Introduction: The optimal positioning of the cephalic screw in intertrochanteric fractures (ITFs) is crucial for minimizing the risk of cut-out. This study assesses the predictive value of the tip-to-apex distance (TAD) and tip-to-apex distance referenced to calcar (calTAD) for cut-outs in patients undergoing fixation with cephalomedullary nails.

Method: We analyzed 158 consecutive patients aged over 65 years (mean 83.6 ± 15.9) with intertrochanteric hip fractures who underwent cephalomedullary nailing between January 2016 and July 2022. Receiver operating characteristic (ROC) curves were used to determine the optimal cut-off points for TAD and calTAD. Uni- and multivariate logistic regression analyses were conducted to identify independent predictors of cut-out, considering demographic data, comorbidities, fracture type (AO/OTA), reduction quality (according to Baumgartner classification), TAD, and calTAD.

Results: Cut-out occurred in 12 patients (7.5%). ROC analysis identified 18.99 mm as the optimal cut-off for TAD (sensitivity 83.3%, specificity 63.7%; area under the curve-AUC- 0.703, p = 0.009) and 24.95 mm for calTAD (sensitivity 100%, specificity 82.9%, AUC = 0.906, p =  < 0.0001). Univariate analysis revealed no significant differences in demographics, fracture type, or reduction quality between patients with and without cut-outs. Multivariate analysis identified calTAD > 24.95 mm as the only independent predictor of cut-out, with an Odds ratio of 24.62 (95% Confidence Interval 27.61-68.92, p = 0.001).

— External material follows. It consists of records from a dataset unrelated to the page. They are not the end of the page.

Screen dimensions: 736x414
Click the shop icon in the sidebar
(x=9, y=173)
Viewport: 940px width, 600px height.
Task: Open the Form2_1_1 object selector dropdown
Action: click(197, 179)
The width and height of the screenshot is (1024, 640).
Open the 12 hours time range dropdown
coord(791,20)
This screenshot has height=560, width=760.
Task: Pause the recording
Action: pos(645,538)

Conclusion: Our findings suggest that calTAD is a helpful measure for predicting cut-outs in intertrochanteric fracture fixation using cephalomedullary nails in the context of good fracture reduction. Surgeons should aim to keep calTAD values below 24.95 mm to reduce the risk of cut-out, as values above this threshold significantly increase the risk.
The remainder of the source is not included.